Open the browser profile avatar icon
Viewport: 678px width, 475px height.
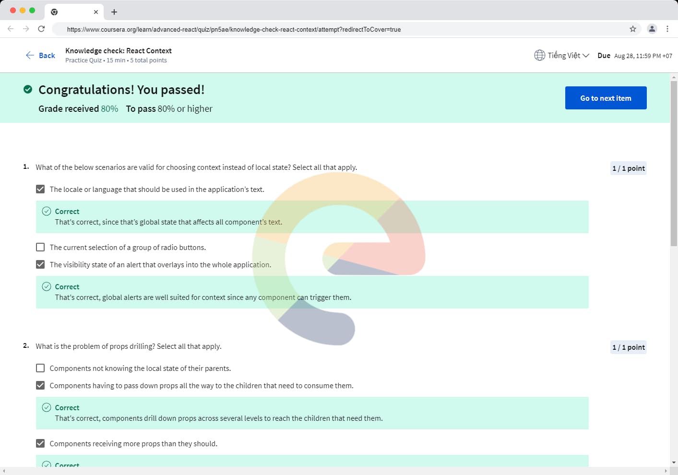click(652, 29)
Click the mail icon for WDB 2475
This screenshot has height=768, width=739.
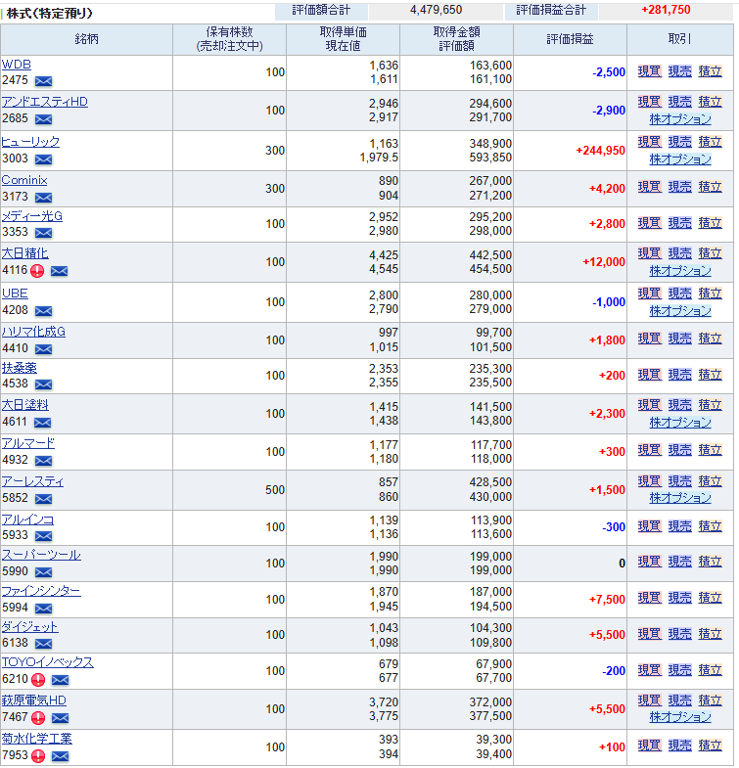click(x=43, y=81)
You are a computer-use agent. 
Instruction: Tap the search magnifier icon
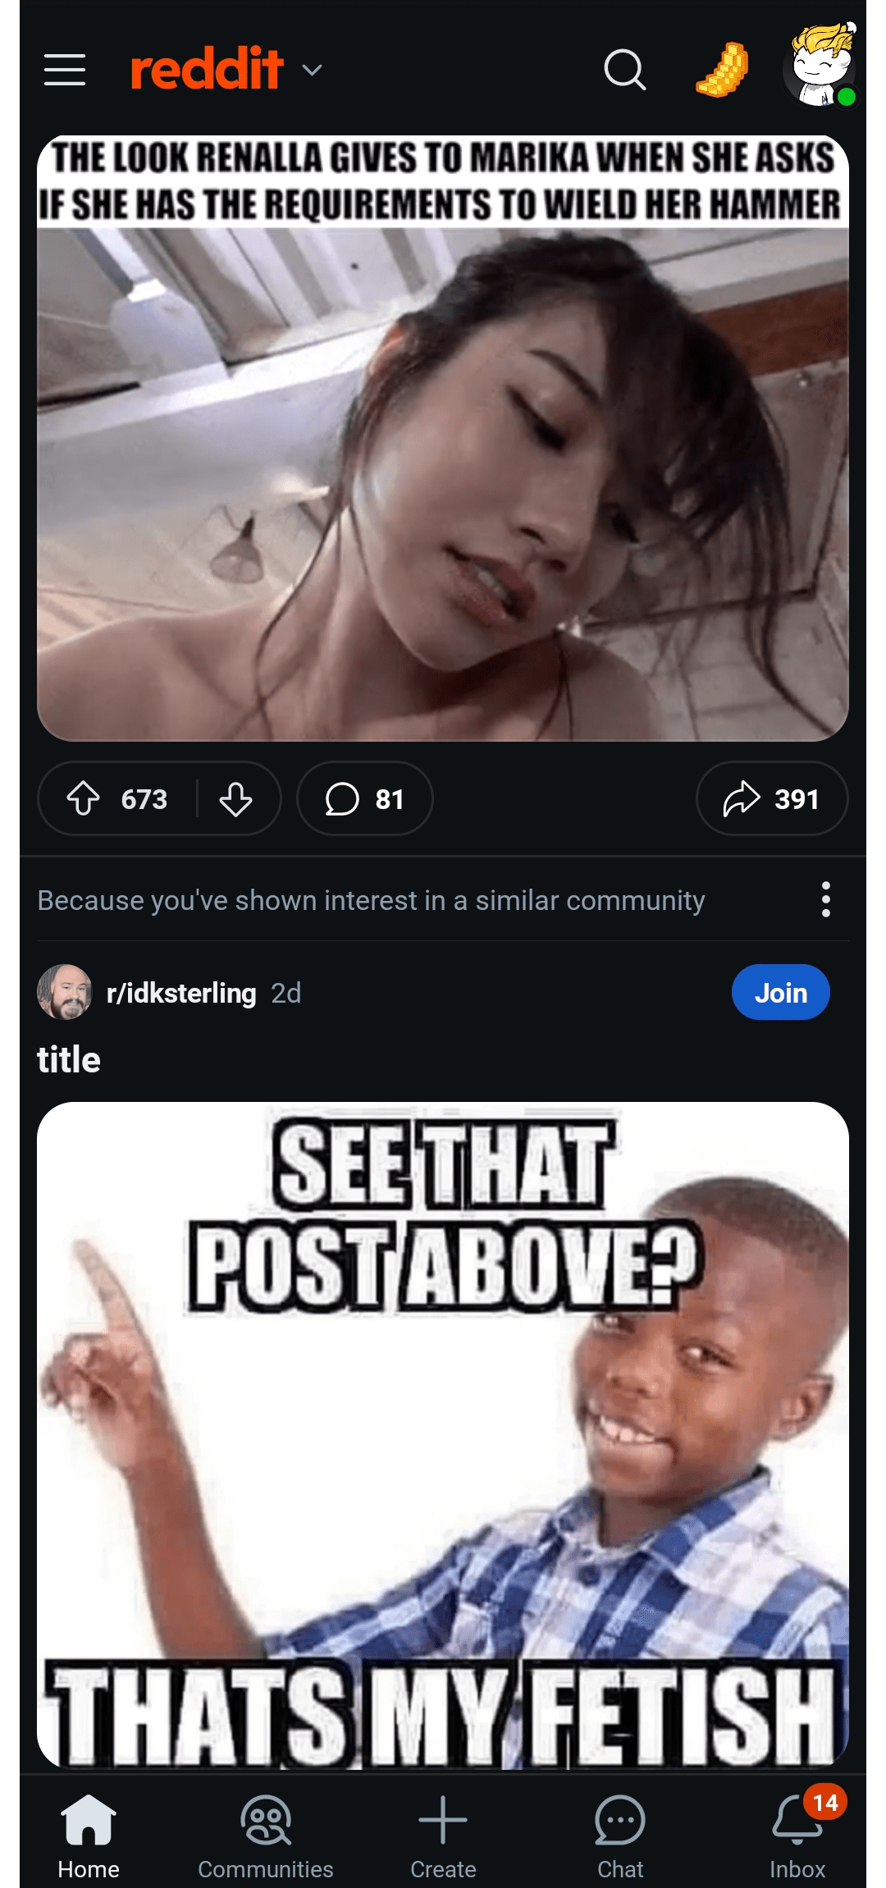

Instructions for the task:
When you set down the material above, keep every word exact and include no pictures.

Result for this task:
Open the browser profile avatar icon
Viewport: 678px width, 475px height.
click(652, 29)
Click the mail icon for WDB 2475
This screenshot has height=768, width=739.
click(x=43, y=81)
You are a computer-use agent. 
Instruction: Tap the search magnifier icon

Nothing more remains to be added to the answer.